# Newbie - advise needed



## twinspark (Mar 2, 2014)

Hello everyone...I'm happy to join your forum and I really like the tons valuable info i found in here. I would really appreciate your opinion about the following combination, I have a pioneer VSX-822k and i was wondering if I could match it with the ONKYO skf-4800 along with the sks-4800 and the skw-770 ? Thank you


----------



## rab-byte (Feb 1, 2011)

No reason you can't they're normal speakers and pioneer make a good AVR. Is there some reason your worried about this match?


----------



## robbo266317 (Sep 22, 2008)

Welcome to the forum twinspark and thanks for joining us here.

-Bill


----------



## twinspark (Mar 2, 2014)

Thanks for your reply. The only thing I'm worried about is the impedance.

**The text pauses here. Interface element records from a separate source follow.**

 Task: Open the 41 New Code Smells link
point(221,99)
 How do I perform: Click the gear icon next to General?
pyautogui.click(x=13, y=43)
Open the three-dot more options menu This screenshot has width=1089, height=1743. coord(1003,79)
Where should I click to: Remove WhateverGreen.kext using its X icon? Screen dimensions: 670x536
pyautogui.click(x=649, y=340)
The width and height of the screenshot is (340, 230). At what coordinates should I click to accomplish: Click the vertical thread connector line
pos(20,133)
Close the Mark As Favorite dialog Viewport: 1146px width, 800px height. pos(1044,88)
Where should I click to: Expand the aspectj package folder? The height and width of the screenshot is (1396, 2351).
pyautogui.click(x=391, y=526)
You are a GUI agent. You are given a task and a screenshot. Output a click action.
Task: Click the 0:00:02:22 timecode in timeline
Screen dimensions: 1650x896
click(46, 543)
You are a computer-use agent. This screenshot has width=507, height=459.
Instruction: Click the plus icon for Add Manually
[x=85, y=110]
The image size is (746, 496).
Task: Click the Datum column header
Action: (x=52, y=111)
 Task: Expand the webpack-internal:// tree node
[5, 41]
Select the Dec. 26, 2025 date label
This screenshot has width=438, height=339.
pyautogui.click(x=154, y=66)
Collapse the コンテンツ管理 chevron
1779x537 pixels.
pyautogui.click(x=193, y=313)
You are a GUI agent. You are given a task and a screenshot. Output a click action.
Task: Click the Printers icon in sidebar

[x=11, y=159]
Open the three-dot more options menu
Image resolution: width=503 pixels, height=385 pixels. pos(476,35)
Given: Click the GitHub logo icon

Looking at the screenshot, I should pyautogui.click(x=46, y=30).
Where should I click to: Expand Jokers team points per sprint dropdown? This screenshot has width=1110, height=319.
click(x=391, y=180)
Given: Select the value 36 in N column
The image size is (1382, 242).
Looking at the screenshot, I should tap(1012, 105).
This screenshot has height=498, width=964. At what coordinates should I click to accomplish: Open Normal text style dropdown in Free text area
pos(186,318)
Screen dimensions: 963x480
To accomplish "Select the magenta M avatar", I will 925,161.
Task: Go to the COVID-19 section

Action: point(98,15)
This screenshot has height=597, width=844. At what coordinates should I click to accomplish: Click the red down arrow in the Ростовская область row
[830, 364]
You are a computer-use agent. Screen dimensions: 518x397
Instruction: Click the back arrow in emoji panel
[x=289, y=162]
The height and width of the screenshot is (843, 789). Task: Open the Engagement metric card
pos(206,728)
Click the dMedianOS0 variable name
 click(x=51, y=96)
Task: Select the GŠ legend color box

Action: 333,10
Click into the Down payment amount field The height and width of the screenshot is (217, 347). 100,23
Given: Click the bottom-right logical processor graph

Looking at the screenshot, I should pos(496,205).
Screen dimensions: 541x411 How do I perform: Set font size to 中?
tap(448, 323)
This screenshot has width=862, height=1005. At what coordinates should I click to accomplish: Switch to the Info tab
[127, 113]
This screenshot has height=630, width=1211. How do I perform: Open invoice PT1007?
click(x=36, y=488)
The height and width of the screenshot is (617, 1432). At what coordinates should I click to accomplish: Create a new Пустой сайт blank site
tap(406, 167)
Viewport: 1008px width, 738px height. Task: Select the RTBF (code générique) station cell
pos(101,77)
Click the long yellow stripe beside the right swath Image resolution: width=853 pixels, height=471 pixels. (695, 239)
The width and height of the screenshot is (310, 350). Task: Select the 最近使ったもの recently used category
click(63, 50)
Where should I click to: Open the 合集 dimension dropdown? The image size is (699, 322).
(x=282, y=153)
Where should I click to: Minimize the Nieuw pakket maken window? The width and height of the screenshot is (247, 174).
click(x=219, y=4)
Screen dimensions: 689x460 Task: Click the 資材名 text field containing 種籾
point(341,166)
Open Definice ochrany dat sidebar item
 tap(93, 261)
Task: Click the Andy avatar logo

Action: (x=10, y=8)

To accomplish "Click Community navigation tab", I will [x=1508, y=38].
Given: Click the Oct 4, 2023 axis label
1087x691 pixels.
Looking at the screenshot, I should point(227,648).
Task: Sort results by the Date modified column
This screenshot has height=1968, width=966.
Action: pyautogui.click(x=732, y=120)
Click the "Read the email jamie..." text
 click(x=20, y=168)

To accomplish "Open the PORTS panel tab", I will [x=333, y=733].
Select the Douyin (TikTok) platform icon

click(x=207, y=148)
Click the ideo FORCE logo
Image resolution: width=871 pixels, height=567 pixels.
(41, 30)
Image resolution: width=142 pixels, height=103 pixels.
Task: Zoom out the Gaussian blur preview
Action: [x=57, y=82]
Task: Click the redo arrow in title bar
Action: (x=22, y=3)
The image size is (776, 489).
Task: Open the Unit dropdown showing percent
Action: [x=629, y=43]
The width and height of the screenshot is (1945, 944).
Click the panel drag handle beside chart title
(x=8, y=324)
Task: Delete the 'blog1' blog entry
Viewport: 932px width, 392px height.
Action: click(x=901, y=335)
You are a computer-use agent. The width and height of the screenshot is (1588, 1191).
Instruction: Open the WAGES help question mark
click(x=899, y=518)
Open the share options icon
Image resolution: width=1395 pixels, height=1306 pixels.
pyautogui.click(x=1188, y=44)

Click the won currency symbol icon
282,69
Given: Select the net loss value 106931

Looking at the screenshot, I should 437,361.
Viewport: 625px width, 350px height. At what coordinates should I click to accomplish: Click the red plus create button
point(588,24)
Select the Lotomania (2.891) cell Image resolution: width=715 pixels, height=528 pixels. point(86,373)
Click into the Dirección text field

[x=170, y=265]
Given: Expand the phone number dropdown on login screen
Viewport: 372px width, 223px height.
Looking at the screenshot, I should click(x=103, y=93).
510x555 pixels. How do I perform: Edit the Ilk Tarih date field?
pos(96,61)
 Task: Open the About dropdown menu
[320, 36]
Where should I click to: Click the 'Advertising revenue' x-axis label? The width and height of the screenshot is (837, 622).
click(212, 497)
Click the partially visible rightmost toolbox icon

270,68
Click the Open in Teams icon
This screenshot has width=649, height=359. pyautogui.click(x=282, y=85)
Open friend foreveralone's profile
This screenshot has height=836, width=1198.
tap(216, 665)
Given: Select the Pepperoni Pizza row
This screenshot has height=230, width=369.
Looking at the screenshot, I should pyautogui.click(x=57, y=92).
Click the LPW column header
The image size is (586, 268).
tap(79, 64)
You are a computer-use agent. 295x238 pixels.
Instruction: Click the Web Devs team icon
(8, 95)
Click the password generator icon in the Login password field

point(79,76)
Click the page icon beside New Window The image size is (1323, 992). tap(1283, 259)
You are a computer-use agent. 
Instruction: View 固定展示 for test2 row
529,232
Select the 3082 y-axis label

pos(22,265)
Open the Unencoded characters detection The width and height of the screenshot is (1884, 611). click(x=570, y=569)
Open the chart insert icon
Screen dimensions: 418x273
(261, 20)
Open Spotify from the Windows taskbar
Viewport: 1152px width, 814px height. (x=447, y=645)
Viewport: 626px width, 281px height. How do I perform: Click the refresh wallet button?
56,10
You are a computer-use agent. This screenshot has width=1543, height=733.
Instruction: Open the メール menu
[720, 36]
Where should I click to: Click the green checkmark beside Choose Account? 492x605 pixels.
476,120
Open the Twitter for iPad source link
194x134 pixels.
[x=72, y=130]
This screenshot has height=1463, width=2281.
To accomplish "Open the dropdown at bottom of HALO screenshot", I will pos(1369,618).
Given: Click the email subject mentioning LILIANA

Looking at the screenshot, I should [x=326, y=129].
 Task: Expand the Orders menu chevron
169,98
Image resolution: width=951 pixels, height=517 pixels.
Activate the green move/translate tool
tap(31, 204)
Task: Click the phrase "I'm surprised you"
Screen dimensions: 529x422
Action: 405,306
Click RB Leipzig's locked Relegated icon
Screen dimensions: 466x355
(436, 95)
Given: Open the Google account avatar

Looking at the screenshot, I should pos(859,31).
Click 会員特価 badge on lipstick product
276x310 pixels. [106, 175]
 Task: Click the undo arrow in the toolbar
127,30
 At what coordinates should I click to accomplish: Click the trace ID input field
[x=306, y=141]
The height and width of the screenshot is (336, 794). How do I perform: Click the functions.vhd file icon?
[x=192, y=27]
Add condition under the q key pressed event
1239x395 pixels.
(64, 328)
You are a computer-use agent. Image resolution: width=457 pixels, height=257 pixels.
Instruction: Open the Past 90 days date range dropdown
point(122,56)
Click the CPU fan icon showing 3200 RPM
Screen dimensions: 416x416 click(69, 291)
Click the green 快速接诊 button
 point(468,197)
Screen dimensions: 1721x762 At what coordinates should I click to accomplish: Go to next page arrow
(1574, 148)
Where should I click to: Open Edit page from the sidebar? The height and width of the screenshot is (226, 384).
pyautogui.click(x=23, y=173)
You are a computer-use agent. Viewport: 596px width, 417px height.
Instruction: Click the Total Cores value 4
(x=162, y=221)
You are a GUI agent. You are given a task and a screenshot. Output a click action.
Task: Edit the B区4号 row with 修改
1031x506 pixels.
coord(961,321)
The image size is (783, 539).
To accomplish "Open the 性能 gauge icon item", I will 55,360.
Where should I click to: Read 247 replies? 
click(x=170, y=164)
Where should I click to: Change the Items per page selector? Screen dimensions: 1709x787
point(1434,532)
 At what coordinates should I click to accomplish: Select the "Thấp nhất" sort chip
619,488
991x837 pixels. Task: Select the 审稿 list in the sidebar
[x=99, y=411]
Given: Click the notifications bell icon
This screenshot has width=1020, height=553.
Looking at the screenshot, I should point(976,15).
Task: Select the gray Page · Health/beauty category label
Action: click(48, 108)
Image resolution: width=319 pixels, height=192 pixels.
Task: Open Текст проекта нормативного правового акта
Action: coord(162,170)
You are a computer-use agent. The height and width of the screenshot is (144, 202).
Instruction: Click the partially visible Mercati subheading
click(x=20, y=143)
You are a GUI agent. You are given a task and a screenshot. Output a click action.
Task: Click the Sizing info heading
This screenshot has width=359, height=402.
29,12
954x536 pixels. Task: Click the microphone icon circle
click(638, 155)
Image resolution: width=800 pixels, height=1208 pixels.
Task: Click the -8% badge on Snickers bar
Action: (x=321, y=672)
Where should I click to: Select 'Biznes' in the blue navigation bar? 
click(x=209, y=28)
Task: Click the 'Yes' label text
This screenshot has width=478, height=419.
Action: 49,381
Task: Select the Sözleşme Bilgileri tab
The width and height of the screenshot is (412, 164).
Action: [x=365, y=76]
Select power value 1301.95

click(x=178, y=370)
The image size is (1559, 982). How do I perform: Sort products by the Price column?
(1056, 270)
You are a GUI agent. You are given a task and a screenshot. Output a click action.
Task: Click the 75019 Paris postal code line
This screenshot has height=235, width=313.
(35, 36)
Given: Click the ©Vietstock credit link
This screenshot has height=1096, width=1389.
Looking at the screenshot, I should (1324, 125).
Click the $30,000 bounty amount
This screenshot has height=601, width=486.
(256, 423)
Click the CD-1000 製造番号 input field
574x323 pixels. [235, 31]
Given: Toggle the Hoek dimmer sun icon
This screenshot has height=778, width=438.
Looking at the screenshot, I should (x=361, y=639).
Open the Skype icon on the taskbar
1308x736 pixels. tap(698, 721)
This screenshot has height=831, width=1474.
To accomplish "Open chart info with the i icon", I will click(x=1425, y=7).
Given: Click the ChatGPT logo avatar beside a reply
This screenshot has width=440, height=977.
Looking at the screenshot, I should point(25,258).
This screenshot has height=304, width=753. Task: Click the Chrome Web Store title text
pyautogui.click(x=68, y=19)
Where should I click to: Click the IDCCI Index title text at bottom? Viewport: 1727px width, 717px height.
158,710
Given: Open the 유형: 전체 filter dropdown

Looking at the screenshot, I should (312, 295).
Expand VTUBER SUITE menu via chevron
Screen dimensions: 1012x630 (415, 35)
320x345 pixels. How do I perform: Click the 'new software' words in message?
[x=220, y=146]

On a separate note, what do you think of those ONKYO speakers?


----------



## zieglj01 (Jun 20, 2011)

twinspark said:


> On a separate note, what do you think of those ONKYO speakers?


I would aim higher


----------



## goatfarm (Mar 31, 2007)

Welcome. What exactly are you looking for in a home theater setup? With the equipment you have selected impedance will be the least of your worries. First you must select some good quality speakers. Pioneer , Infinity , PSB , Salk, Polk, Legacy


----------



## twinspark (Mar 2, 2014)

Unfortunately, there aren't so many varieties in Egypt, due to the high taxes and customs. The only brands I was able to find were bose (small double cube ones that I personally dont like) & the paradigm (very nice but A pair of paradigm monitor 7 costs about about 1000 $) and I still have to get the center, surround & the sub. Thats why I settled for ONKYO.


----------